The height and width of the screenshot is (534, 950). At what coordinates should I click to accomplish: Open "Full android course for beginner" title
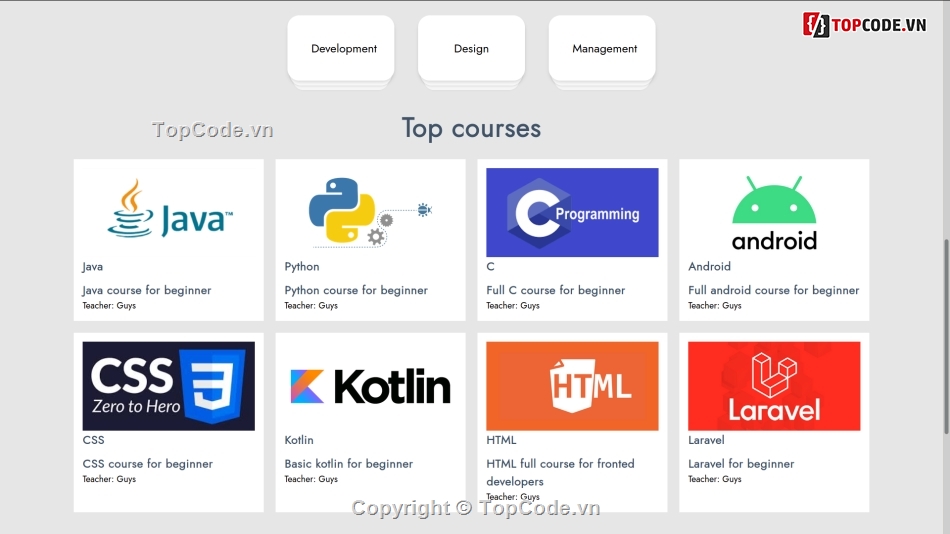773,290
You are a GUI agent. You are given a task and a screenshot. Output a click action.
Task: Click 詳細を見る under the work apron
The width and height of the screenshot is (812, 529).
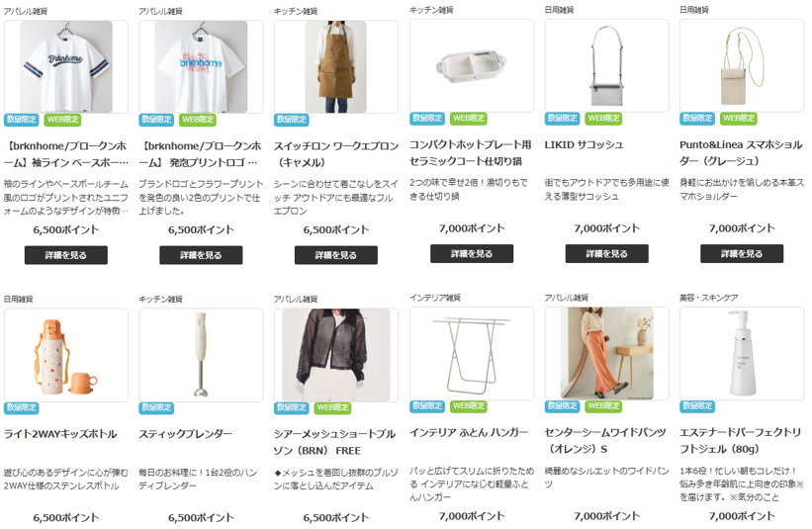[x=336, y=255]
________
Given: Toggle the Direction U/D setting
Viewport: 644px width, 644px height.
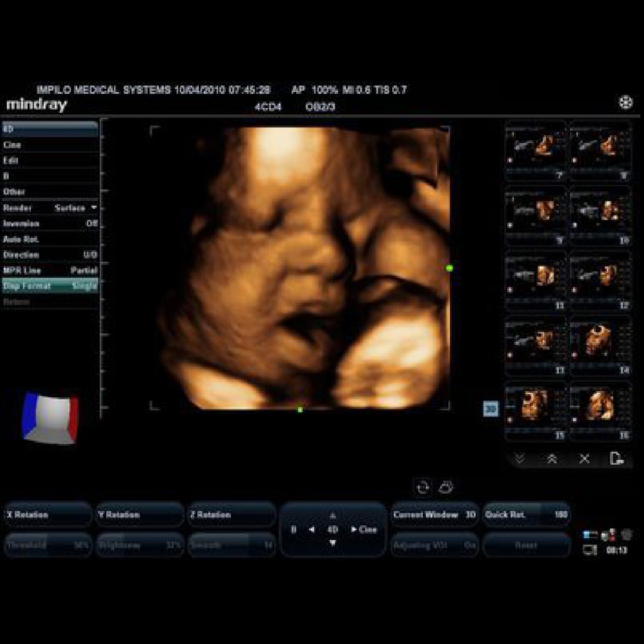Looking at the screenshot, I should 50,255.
________
**Exercise instructions**. Pictures are to be left out. Write out only the lines above starting at the one with "The height and" and ending at the one with "You are a GUI", both lines included, exactly.

**Your solution**.
The height and width of the screenshot is (534, 950). At what coordinates should I click to accomplish: Open "Full android course for beginner" title
773,290
You are a GUI agent. You are given a task and a screenshot. Output a click action.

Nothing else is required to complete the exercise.